Determination of glassy state by cryo-SEM and DSC in cryopreservation of mint shoot tips by encapsulation-dehydration

ALINE SCHNEIDER TEIXEIRA; M. ELENA GONZALEZ-BENITO; ANTONIO D. MOLINA-GARCÍA

PLANT CELL TISSUE AND ORGAN CULTURE

SPRINGER

Lugar: Berlin; Año: 2014

0167-6857

Cryopreservation of mint shoot tips grown in vitro (Mentha ×piperita) was performed after encapsulation in alginate beads. Encapsulated shoot tips were first pre-cultured in sucrose enriched medium (0.75 M) and then dried under a sterile air flow (0-6 hours). After cooling in liquid nitrogen and warming in a warm water bath, alginate beads were transferred to solid culture medium for 4 weeks. The effect of dehydration time of the encapsulated shoots was evaluated for water content, cooling and warming rates, ice crystal formation and cellular vitrification, by using low-temperature scanning electron microscopy (cryo-SEM) and differential scanning calorimetry (DSC).

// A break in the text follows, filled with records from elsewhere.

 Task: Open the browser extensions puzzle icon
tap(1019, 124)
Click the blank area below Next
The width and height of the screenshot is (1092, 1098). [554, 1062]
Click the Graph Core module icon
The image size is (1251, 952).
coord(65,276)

Viability of the recovered material showed a close relation between the dehydration time, cooling and warming rates, ice formation avoidance and tissue vitrification. At short drying periods (up to 3 hours), ice crystals were formed and the viability was low or absent. After longer drying periods (5 and 6 hours), both beads and specimens became vitrified.